• [Your task]: Wherever a line holds the word "Image", copy that line from the data.

• [Information]:
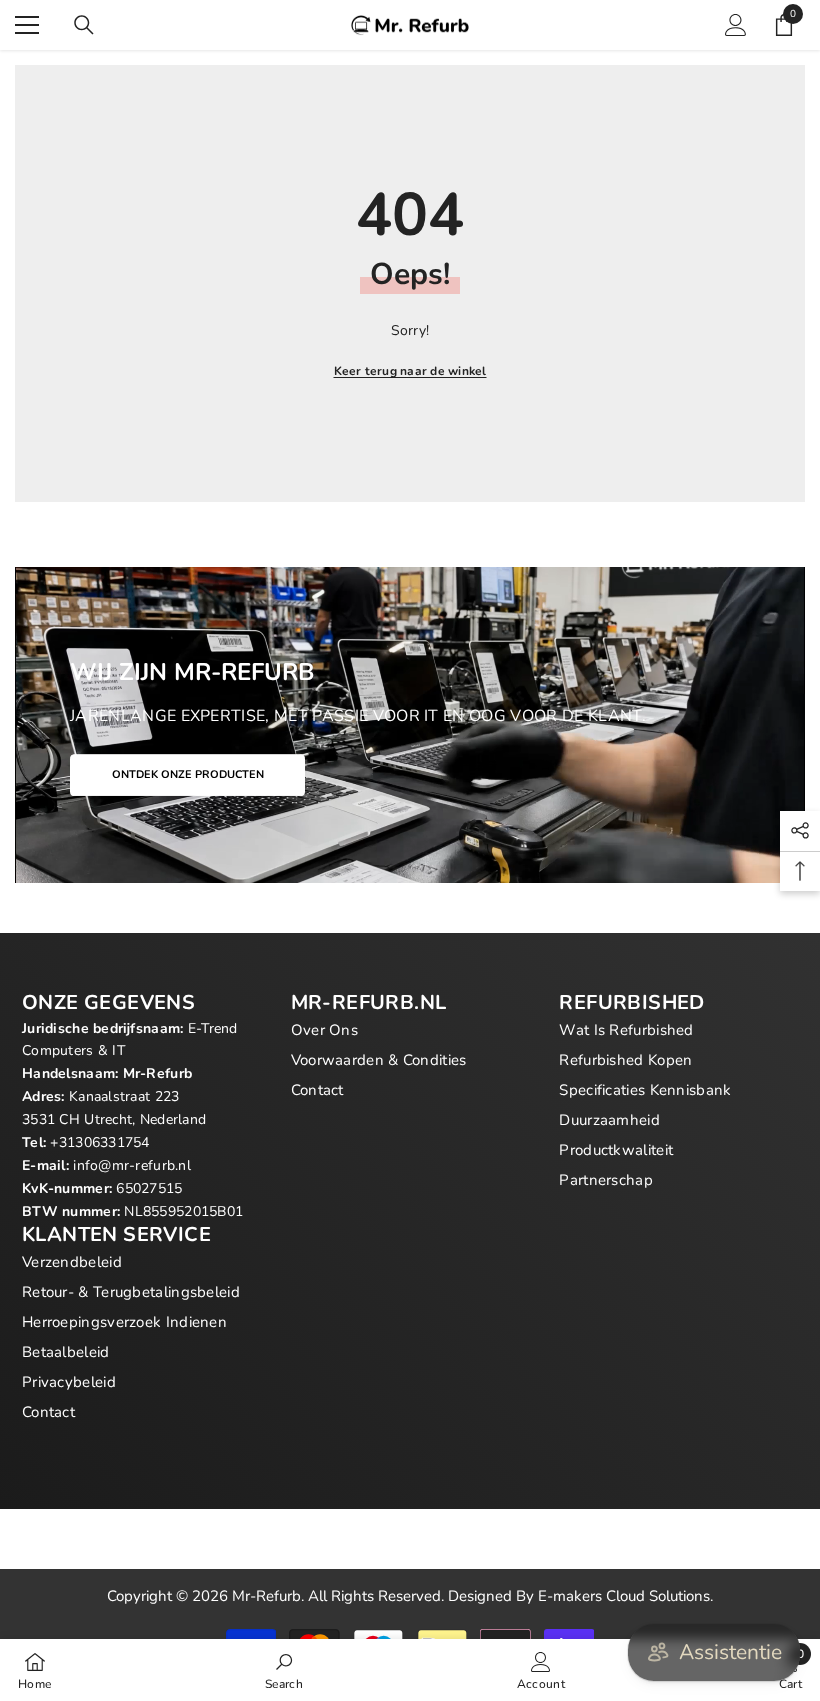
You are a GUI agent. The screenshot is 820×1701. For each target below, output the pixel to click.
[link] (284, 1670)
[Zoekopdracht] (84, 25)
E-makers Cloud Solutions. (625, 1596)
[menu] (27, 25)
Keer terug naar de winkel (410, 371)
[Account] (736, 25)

* * *

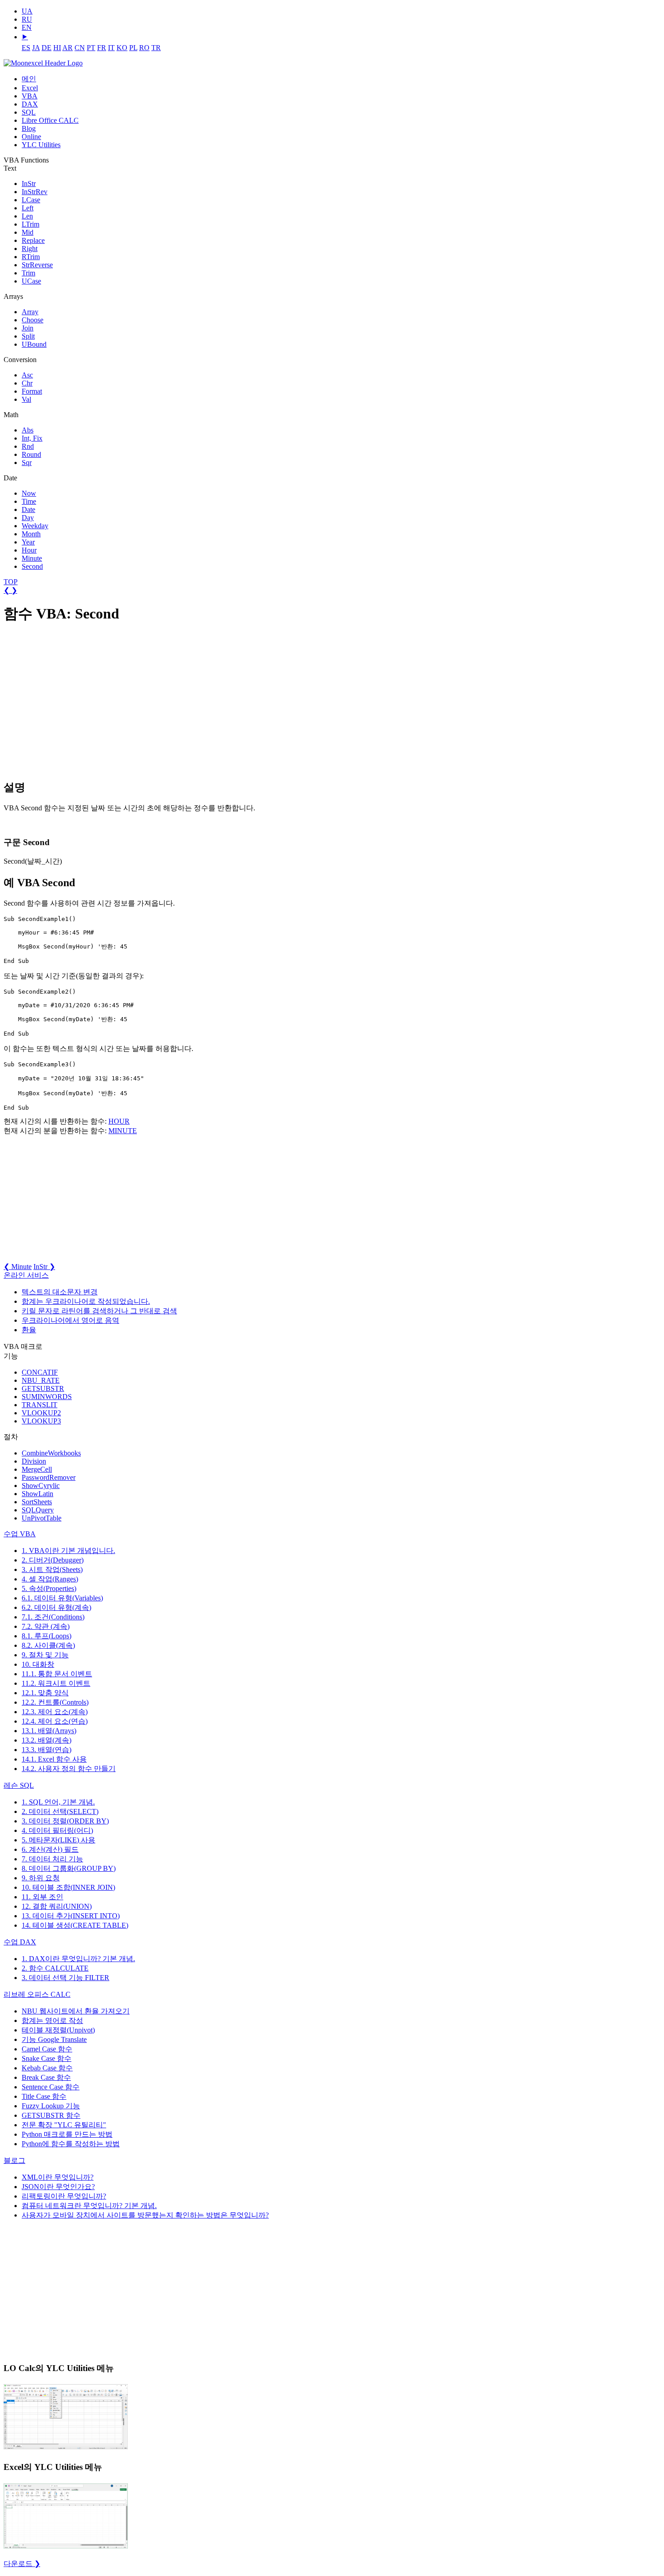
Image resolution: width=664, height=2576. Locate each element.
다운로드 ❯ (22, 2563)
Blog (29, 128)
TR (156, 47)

==

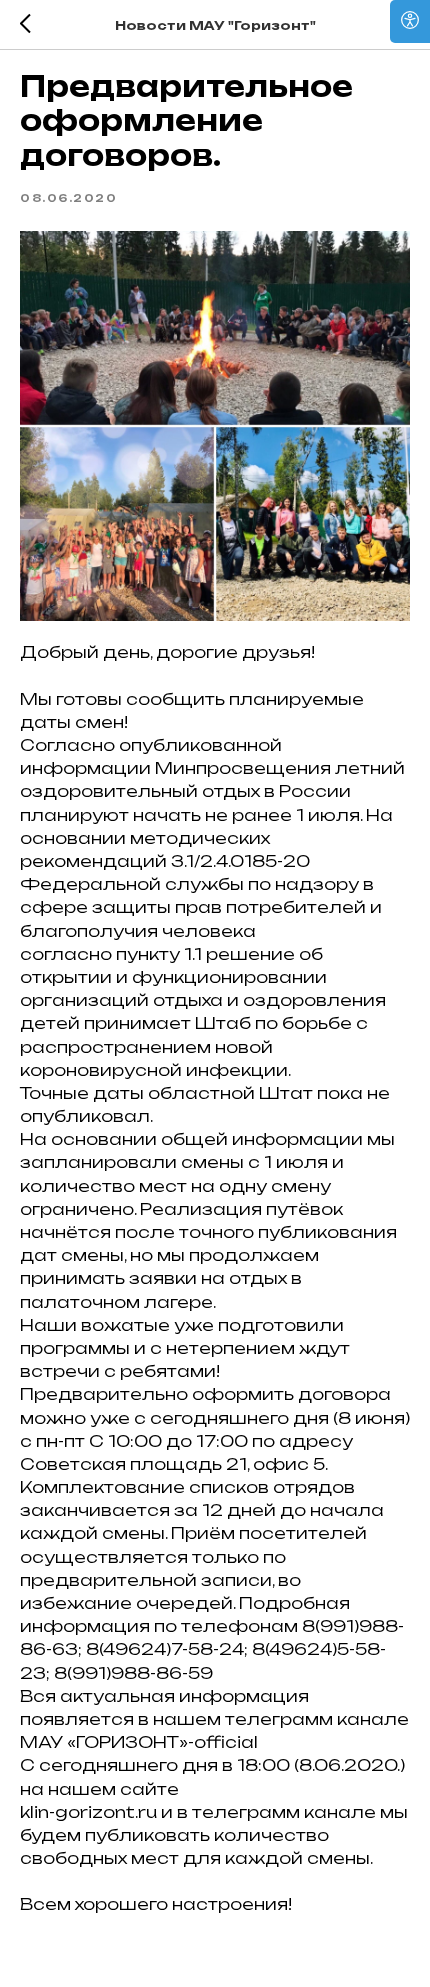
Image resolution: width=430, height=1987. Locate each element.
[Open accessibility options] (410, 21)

• [Answer for this exercise]:
Image resolution: width=664, height=2576. Locate each element.
Image resolution: width=430, height=1987. Locate each element.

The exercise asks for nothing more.